▶ Task prompt: Nothing but an exact copy of the data should be output.

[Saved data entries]
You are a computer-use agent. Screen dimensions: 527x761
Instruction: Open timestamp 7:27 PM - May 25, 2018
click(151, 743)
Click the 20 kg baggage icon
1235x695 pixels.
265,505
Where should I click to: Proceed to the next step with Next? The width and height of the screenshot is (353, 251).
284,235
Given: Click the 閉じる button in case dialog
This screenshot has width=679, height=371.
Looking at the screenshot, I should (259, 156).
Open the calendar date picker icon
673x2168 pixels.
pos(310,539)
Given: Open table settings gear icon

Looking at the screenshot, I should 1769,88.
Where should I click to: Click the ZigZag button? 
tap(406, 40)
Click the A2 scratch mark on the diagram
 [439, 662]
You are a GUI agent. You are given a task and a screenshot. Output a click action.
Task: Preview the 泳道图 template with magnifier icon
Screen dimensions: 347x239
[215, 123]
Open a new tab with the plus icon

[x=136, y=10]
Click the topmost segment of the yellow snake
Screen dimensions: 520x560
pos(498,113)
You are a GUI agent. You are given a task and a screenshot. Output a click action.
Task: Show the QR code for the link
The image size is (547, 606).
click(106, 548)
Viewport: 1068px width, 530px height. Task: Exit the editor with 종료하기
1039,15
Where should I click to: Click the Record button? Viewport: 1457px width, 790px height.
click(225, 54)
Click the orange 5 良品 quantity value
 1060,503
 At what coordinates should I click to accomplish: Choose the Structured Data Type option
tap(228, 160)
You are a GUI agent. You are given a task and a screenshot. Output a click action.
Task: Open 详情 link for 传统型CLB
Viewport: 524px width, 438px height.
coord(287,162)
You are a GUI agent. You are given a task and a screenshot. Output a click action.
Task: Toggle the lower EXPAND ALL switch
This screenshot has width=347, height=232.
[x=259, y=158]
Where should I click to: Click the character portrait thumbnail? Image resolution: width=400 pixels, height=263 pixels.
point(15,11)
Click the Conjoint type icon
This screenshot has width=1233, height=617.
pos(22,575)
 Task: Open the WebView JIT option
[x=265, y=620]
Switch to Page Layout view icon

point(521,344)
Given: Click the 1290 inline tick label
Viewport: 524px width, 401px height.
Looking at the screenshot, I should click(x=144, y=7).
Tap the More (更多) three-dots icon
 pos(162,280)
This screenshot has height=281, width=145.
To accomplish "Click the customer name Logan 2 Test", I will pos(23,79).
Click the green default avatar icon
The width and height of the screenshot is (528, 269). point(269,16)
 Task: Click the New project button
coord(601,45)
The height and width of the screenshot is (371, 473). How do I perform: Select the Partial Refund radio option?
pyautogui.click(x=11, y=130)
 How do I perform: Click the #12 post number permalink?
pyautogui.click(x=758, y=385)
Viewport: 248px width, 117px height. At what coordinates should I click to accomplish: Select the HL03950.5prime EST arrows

▶ Exercise answer:
You are a computer-use agent. Screen dimensions: 527x761
Instruction: Open timestamp 7:27 PM - May 25, 2018
click(151, 743)
Click the 20 kg baggage icon
1235x695 pixels.
265,505
Where should I click to: Proceed to the next step with Next? The width and height of the screenshot is (353, 251).
284,235
Given: Click the 閉じる button in case dialog
This screenshot has width=679, height=371.
Looking at the screenshot, I should (259, 156).
Open the calendar date picker icon
673x2168 pixels.
pos(310,539)
Given: Open table settings gear icon

Looking at the screenshot, I should 1769,88.
Where should I click to: Click the ZigZag button? 
tap(406, 40)
Click the A2 scratch mark on the diagram
 [439, 662]
You are a GUI agent. You are given a task and a screenshot. Output a click action.
Task: Preview the 泳道图 template with magnifier icon
Screen dimensions: 347x239
[215, 123]
Open a new tab with the plus icon

[x=136, y=10]
Click the topmost segment of the yellow snake
Screen dimensions: 520x560
pos(498,113)
You are a GUI agent. You are given a task and a screenshot. Output a click action.
Task: Show the QR code for the link
The image size is (547, 606).
click(106, 548)
Viewport: 1068px width, 530px height. Task: Exit the editor with 종료하기
1039,15
Where should I click to: Click the Record button? Viewport: 1457px width, 790px height.
click(225, 54)
Click the orange 5 良品 quantity value
 1060,503
 At what coordinates should I click to accomplish: Choose the Structured Data Type option
tap(228, 160)
You are a GUI agent. You are given a task and a screenshot. Output a click action.
Task: Open 详情 link for 传统型CLB
Viewport: 524px width, 438px height.
coord(287,162)
You are a GUI agent. You are given a task and a screenshot. Output a click action.
Task: Toggle the lower EXPAND ALL switch
This screenshot has width=347, height=232.
[x=259, y=158]
Where should I click to: Click the character portrait thumbnail? Image resolution: width=400 pixels, height=263 pixels.
point(15,11)
Click the Conjoint type icon
This screenshot has width=1233, height=617.
pos(22,575)
 Task: Open the WebView JIT option
[x=265, y=620]
Switch to Page Layout view icon

point(521,344)
Given: Click the 1290 inline tick label
Viewport: 524px width, 401px height.
Looking at the screenshot, I should click(x=144, y=7).
Tap the More (更多) three-dots icon
 pos(162,280)
This screenshot has height=281, width=145.
To accomplish "Click the customer name Logan 2 Test", I will pos(23,79).
Click the green default avatar icon
The width and height of the screenshot is (528, 269). point(269,16)
 Task: Click the New project button
coord(601,45)
The height and width of the screenshot is (371, 473). How do I perform: Select the Partial Refund radio option?
pyautogui.click(x=11, y=130)
 How do I perform: Click the #12 post number permalink?
pyautogui.click(x=758, y=385)
Viewport: 248px width, 117px height. At what coordinates should I click to accomplish: Select the HL03950.5prime EST arrows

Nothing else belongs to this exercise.